The Rays must have been sweating it out last night.  Too much history had already repeated itself this season and the Rays were just an upstart team who according to all the experts had overachieved.  And the Red Sox were playing with passion, looking not only like defending World Champions, but playing with that killer gleam in their eye.  The ALCS was on the line and the Rays were definitely on the ropes.

Finding themselves down 1-0 the Rays could have surrendered to what almost seemed inevitable, but that isn’t the way of these feisty Rays. It seems as if that someone is always is there to step up on this well-balanced team.  Tonight it wasn’t a single player, but their entire pitching staff - led by starter Matt Garza who yielded just that one run, and two hits to the Boston batters over 7 innings.
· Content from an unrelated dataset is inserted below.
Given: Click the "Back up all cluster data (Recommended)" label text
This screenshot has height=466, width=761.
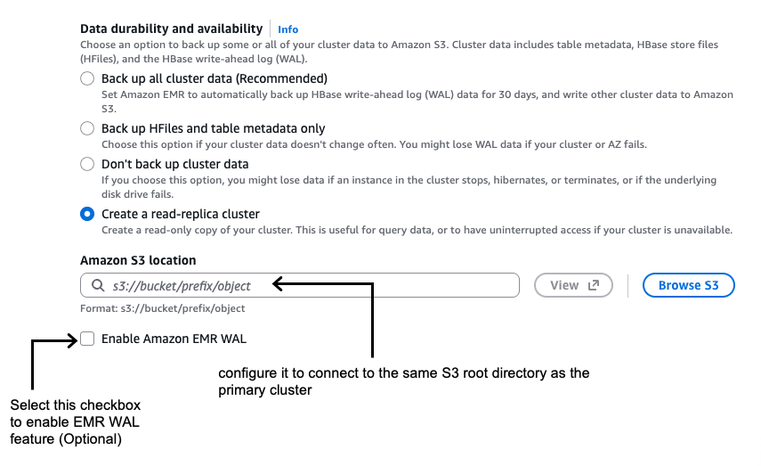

The Rays bullpen continued that trend, allowing just one more hit as the closed the door on Red Sox nation.

The Rays are going to the World Series!   That sure seems like an improbable thing to say.  But in May it was hard to say the Rays were going to finish better than second in the AL East, in September it was hard to say the Rays were good enough to win the AL East.  In October it was hard to imagine the Rays could win the American League pennant.  But surprisingly it’s no longer hard to say that the Rays will be the favorite going into the World Series.

Winning the AL was the penultimate step in the fairy tale story of the Tampa Bay Rays, but there is more of this story still to be written.  And it’s a story we all want to read.  The Rays are a young talented team with incredible balance in their lineup as well as a pitching staff which may be able to develop into the best in all of baseball.

Right now they are a step away.  But even in this raw state, young, inexperienced and in unfamiliar territory, the Rays might be the best team in baseball - and could be for years to come if ownership stands behind them and pays to keep the talent level high.

That however is a matter for the rest of the decade.  The more immediate story is that the Rays are the American League Champions, and have dominated all season.   They’re heading into a World Series with a home field advantage that was secured for them by one of their own pitchers, Scott Kazmir, who managed to pick up the win during the All-Star Game.

While Red Sox Nation and the White Sox are still trying to figure out what happened the Rays will be playing - and chasing one of the greatest storylines in modern baseball history - a worst to first run, climaxing with a championship, for a team with the lowest payroll in the American League, and the second lowest in all of the Majors.

 It wasn’t just the payroll that was laughed at, but the business model of the Tampa Bay franchise - despite the fact that the Minnesota Twins manage to compete with a similar model, as have the Oakland A’s, and even the Florida Marlins.  No one thought that strategy could be successful in any division with salary powerhouses like the Red Sox and Yankees who seem to buy top players out of petty cash.

But after this season, and the seasons of Minnesota, Florida and last year’s run by Colorado that model doesn’t seem so silly anymore.  Certainly it will have General Managers from other teams sitting up and taking notice as they plan for the future.  You can bet they will all be sitting up to watch and to root for the out of nowhere Rays.

They won’t be the only ones, real baseball fans will be watching, and a lot of them will be rooting for the Rays, for a team that changed the balance of power in the AL and can give hope to fans of even the most hapless of franchises.